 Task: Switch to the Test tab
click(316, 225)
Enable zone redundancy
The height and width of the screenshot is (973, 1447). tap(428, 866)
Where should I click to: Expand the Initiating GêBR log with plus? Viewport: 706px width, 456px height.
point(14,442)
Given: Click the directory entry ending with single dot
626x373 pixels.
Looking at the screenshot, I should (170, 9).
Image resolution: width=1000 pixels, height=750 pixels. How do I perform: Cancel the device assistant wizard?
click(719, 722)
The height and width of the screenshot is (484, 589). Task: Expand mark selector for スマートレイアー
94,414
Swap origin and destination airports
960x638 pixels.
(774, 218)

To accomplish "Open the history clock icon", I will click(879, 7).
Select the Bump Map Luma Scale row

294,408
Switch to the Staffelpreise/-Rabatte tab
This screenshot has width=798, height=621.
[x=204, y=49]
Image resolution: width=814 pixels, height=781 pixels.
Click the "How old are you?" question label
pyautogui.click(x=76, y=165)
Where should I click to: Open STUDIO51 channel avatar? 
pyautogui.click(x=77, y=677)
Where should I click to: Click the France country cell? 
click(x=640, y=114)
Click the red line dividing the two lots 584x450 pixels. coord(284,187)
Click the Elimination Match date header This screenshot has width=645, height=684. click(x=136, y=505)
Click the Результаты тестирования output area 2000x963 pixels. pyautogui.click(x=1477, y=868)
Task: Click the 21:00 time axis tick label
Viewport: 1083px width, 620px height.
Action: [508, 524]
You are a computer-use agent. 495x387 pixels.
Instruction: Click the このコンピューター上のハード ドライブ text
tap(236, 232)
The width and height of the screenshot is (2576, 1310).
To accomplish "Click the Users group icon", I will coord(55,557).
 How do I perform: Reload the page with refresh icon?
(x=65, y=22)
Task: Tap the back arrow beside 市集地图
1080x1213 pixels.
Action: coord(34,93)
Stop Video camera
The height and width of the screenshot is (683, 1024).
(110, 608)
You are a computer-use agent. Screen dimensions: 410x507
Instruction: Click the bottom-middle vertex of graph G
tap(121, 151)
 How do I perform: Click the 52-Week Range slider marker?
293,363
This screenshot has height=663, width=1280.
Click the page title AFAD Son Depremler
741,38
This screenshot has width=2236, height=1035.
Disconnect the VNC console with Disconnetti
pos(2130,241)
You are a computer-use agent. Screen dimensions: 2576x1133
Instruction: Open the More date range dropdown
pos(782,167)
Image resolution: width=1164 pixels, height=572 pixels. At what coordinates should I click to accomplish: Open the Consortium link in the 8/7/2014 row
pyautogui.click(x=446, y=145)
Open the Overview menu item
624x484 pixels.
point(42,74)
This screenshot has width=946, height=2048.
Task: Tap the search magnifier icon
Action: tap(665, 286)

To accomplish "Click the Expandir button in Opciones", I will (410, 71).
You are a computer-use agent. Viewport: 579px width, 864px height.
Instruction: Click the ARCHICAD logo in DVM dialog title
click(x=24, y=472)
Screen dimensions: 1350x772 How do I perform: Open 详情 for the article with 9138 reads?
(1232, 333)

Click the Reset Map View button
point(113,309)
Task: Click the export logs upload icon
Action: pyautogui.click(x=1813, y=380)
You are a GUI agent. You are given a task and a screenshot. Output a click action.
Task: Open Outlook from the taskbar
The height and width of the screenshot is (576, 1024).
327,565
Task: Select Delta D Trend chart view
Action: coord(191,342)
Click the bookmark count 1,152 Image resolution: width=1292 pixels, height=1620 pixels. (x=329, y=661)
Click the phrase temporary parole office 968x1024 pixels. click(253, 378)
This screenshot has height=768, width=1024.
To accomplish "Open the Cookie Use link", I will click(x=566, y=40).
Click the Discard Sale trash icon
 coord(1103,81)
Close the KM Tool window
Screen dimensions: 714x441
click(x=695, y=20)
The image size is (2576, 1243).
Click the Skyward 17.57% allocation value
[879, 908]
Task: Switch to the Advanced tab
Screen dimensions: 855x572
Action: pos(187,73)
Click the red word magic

━━━━━━━━

REQUIRED ACTION: Copy every record exactly, leaving each line intact.

ANSWER FOR THE TASK:
 Task: Switch to the Test tab
click(316, 225)
Enable zone redundancy
The height and width of the screenshot is (973, 1447). tap(428, 866)
Where should I click to: Expand the Initiating GêBR log with plus? Viewport: 706px width, 456px height.
point(14,442)
Given: Click the directory entry ending with single dot
626x373 pixels.
Looking at the screenshot, I should (170, 9).
Image resolution: width=1000 pixels, height=750 pixels. How do I perform: Cancel the device assistant wizard?
click(719, 722)
The height and width of the screenshot is (484, 589). Task: Expand mark selector for スマートレイアー
94,414
Swap origin and destination airports
960x638 pixels.
(774, 218)

To accomplish "Open the history clock icon", I will click(879, 7).
Select the Bump Map Luma Scale row

294,408
Switch to the Staffelpreise/-Rabatte tab
This screenshot has width=798, height=621.
[x=204, y=49]
Image resolution: width=814 pixels, height=781 pixels.
Click the "How old are you?" question label
pyautogui.click(x=76, y=165)
Where should I click to: Open STUDIO51 channel avatar? 
pyautogui.click(x=77, y=677)
Where should I click to: Click the France country cell? 
click(x=640, y=114)
Click the red line dividing the two lots 584x450 pixels. coord(284,187)
Click the Elimination Match date header This screenshot has width=645, height=684. click(x=136, y=505)
Click the Результаты тестирования output area 2000x963 pixels. pyautogui.click(x=1477, y=868)
Task: Click the 21:00 time axis tick label
Viewport: 1083px width, 620px height.
Action: [508, 524]
You are a computer-use agent. 495x387 pixels.
Instruction: Click the このコンピューター上のハード ドライブ text
tap(236, 232)
The width and height of the screenshot is (2576, 1310).
To accomplish "Click the Users group icon", I will coord(55,557).
 How do I perform: Reload the page with refresh icon?
(x=65, y=22)
Task: Tap the back arrow beside 市集地图
1080x1213 pixels.
Action: coord(34,93)
Stop Video camera
The height and width of the screenshot is (683, 1024).
(110, 608)
You are a computer-use agent. Screen dimensions: 410x507
Instruction: Click the bottom-middle vertex of graph G
tap(121, 151)
 How do I perform: Click the 52-Week Range slider marker?
293,363
This screenshot has height=663, width=1280.
Click the page title AFAD Son Depremler
741,38
This screenshot has width=2236, height=1035.
Disconnect the VNC console with Disconnetti
pos(2130,241)
You are a computer-use agent. Screen dimensions: 2576x1133
Instruction: Open the More date range dropdown
pos(782,167)
Image resolution: width=1164 pixels, height=572 pixels. At what coordinates should I click to accomplish: Open the Consortium link in the 8/7/2014 row
pyautogui.click(x=446, y=145)
Open the Overview menu item
624x484 pixels.
point(42,74)
This screenshot has width=946, height=2048.
Task: Tap the search magnifier icon
Action: tap(665, 286)

To accomplish "Click the Expandir button in Opciones", I will (410, 71).
You are a computer-use agent. Viewport: 579px width, 864px height.
Instruction: Click the ARCHICAD logo in DVM dialog title
click(x=24, y=472)
Screen dimensions: 1350x772 How do I perform: Open 详情 for the article with 9138 reads?
(1232, 333)

Click the Reset Map View button
point(113,309)
Task: Click the export logs upload icon
Action: pyautogui.click(x=1813, y=380)
You are a GUI agent. You are given a task and a screenshot. Output a click action.
Task: Open Outlook from the taskbar
The height and width of the screenshot is (576, 1024).
327,565
Task: Select Delta D Trend chart view
Action: coord(191,342)
Click the bookmark count 1,152 Image resolution: width=1292 pixels, height=1620 pixels. (x=329, y=661)
Click the phrase temporary parole office 968x1024 pixels. click(253, 378)
This screenshot has height=768, width=1024.
To accomplish "Open the Cookie Use link", I will click(x=566, y=40).
Click the Discard Sale trash icon
 coord(1103,81)
Close the KM Tool window
Screen dimensions: 714x441
click(x=695, y=20)
The image size is (2576, 1243).
Click the Skyward 17.57% allocation value
[879, 908]
Task: Switch to the Advanced tab
Screen dimensions: 855x572
Action: pos(187,73)
Click the red word magic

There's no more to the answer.